8 de agosto de 2009

La confesión


Enrique Anderson Imbert

Yo sabía que mi abuelo materno había sido pintor, pero de ahí no pasaban mis noticias. Y aun de eso me enteré por casualidad, pues en mi casa ni su nombre se pronunciaba. Más que olvidado, estaba prohibido: una vez que, a instigación de mi primo mayor, pregunté a mi madre “¿qué hizo de malo Abuelo?, me miró sobresaltada, me dijo que nunca más quería oírme hablar así y después, desde mi cuarto, la oí llorar.

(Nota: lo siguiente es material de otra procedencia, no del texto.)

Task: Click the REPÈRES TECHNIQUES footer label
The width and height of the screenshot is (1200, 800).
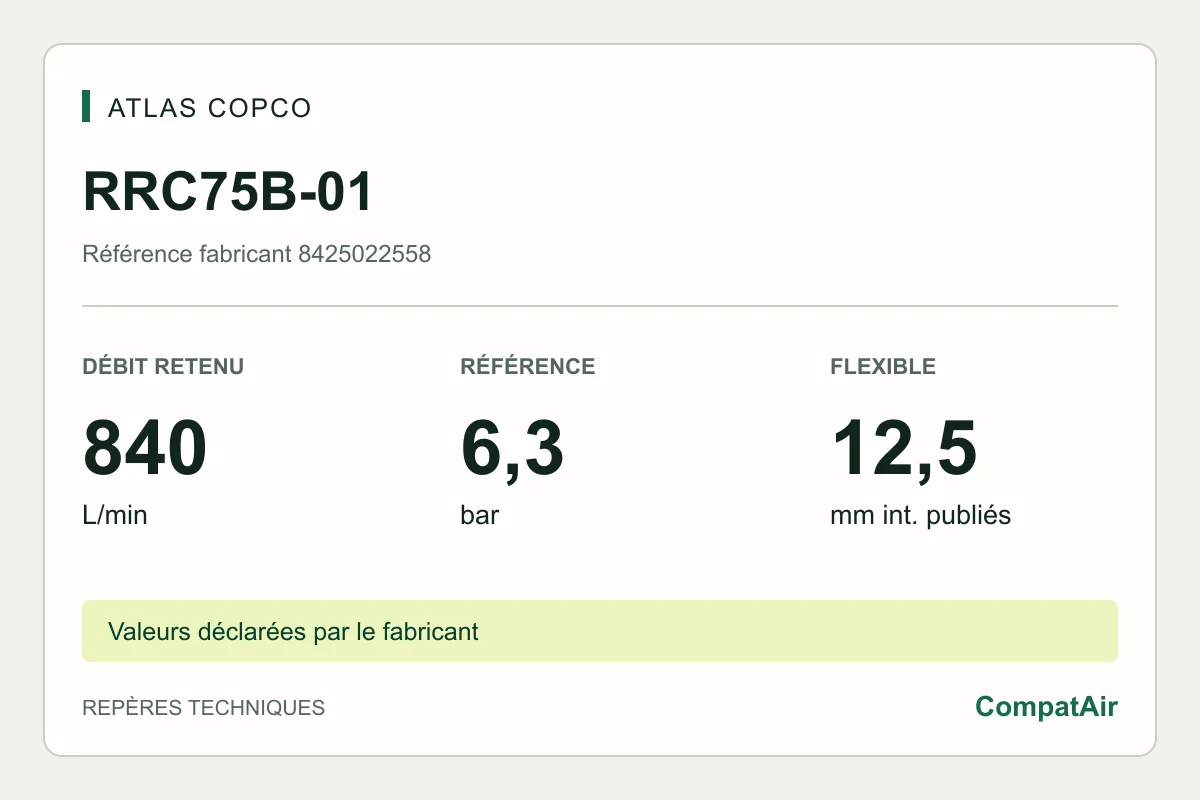Action: coord(203,708)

Años más tarde fui a Italia y por casualidad vi en un museo algunos cuadros de mi abuelo, uno de ellos –según el catálogo– un autorretrato. Me impresionaron sus ojos. Miraban con odio. Supuse que, habiéndose autorretratado frente al espejo, esa mirada de odio revelaba que mi abuelo se odiaba a sí mismo.
Tuve que volver en seguida a Buenos Aires porque me anunciaron por cable que mis padres acababan de morir en un incendio. El abogado me informó que también me tocaba en herencia una casa que perteneciera a mi abuelo. Esperé encontrar allí muchos cuadros suyos, pero no. Sólo encontré uno, en el desván, y me decepcionó. Era una tela oscura, sucia de moscas, de moho, de polvo, de telarañas. Apenas se veía el bulto de una mujer sobre la tierra, en medio de las sombras de un bosque.

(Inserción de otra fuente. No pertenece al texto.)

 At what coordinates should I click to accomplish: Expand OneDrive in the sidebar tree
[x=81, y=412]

Bajé el cuadro y lo lavé. Mientras lo lavaba, el rostro de la mujer empezó a parecerse al de mi madre. No dormía, sino que agonizaba en un grito. Seguí limpiando la tela: el vestido de la mujer, que antes era gris, ahora se hizo blanco –vestido de la época de mi abuela–, y en el pecho brillaba una mancha de sangre. ¿Quién la había asesinado? Un cadáver sin asesino es algo ilógico, algo que contradice nuestros hábitos mentales, algo que inquieta como una magia capaz de matar con el mero pensamiento. Restregué con la esponja otras zonas del cuadro: el aire se iluminaba como si estuviera amaneciendo. El césped amarillaba con margaritas, el follaje reverdecía y por algunos huecos se podía ver un cielo cada vez más claro. Y de pronto, al correr la esponja hacia un costado, apareció entre los últimos árboles una figura que antes no se veía, oculta por la suciedad: era un hombre que se alejaba pero con la cara vuelta hacia la mujer asesinada, y en la mano llevaba un puñal que ahora empezó a chorrear sangre. ¡La cara de mi abuelo! Miraba con esos mismos ojos de odio que yo ya le conocía, sólo que miraba con odio, no a su imagen en el espejo como yo supuse, sino a la mujer asesinada.
Comprendí que mi abuelo había pintado allí su confesión.